PAGE EXCERPT:
= Don Gillis (composer) =

American composer

Donald Eugene Gillis (June 17, 1912 – January 10, 1978) was an American composer, conductor, teacher, and radio producer. The composition that has gained him most recognition is his orchestral Symphony No. 5½, A Symphony for Fun.

==Biography==
Gillis was born in Cameron, Missouri. His family moved to Fort Worth, Texas, and he studied at Texas Christian University, playing trombone and acting as assistant director of the university band. He graduated in 1935, and obtained a master's degree from North Texas State University in 1943.

He became production director for the radio station WBAP, later moving to NBC where he became producer for the NBC Symphony Orchestra during the tenure of its conductor Arturo Toscanini. He held several teaching posts at academic institutions in the southern United States during his career, and also helped to found the Symphony of the Air orchestra. Gillis produced several NBC radio programs, including Serenade to America and NBC Concert Hour. After Toscanini retired in 1954, Gillis, serving as president of the Symphony Foundation of America, was instrumental in helping to form the Symphony of the Air, using members of the old NBC Symphony. Gillis also produced the radio program Toscanini: The Man Behind the Legend, which ran for several years on NBC after the Italian conductor's death.

In 1973 he joined the faculty of the University of South Carolina where he founded, and was chairman of, the Institute for Media Arts and was instrumental in establishing the Instructional Services Center. Dr. Gillis also served as USC's composer-in-residence until his death.

He died in Columbia, South Carolina, on January 10, 1978. His papers and an extensive collection of recorded material are housed at the University of North Texas in Denton.

DATA PROVIDED:
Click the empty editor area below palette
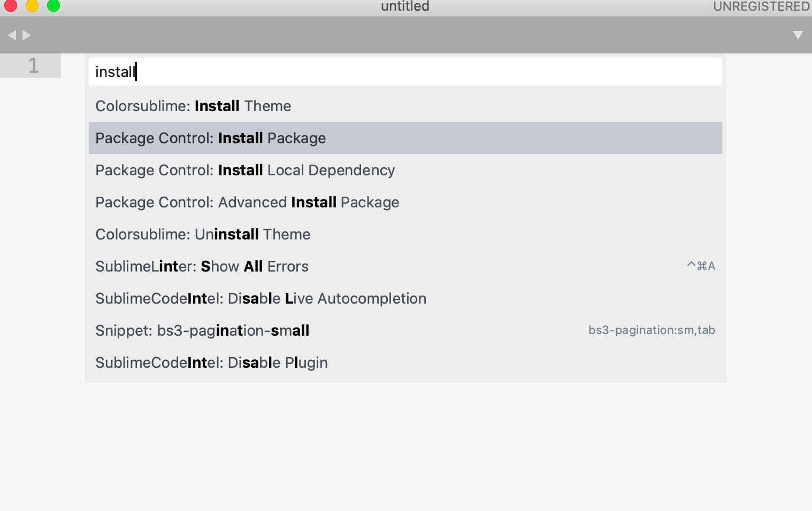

EXERCISE REQUIREMENTS:
**A)** Decide whether each statement below agrees with the Don Gillis biography above, answering yes or no and quoting the words of the text that settle it: (i) Gillis earned his master's degree at Texas Christian University. (ii) Gillis produced a radio program about Toscanini that ran after the conductor's death. (iii) Gillis joined the University of South Carolina faculty in 1975.
**B)** List every radio program named in the Don Gillis biography above.

SOLUTIONS TO THE EXERCISE:
**A)**
(i) No: "obtained a master's degree from North Texas State University in 1943."
(ii) Yes: "Gillis also produced the radio program Toscanini: The Man Behind the Legend, which ran for several years on NBC after the Italian conductor's death."
(iii) No: "In 1973 he joined the faculty of the University of South Carolina"

**B)**
- Serenade to America
- NBC Concert Hour
- Toscanini: The Man Behind the Legend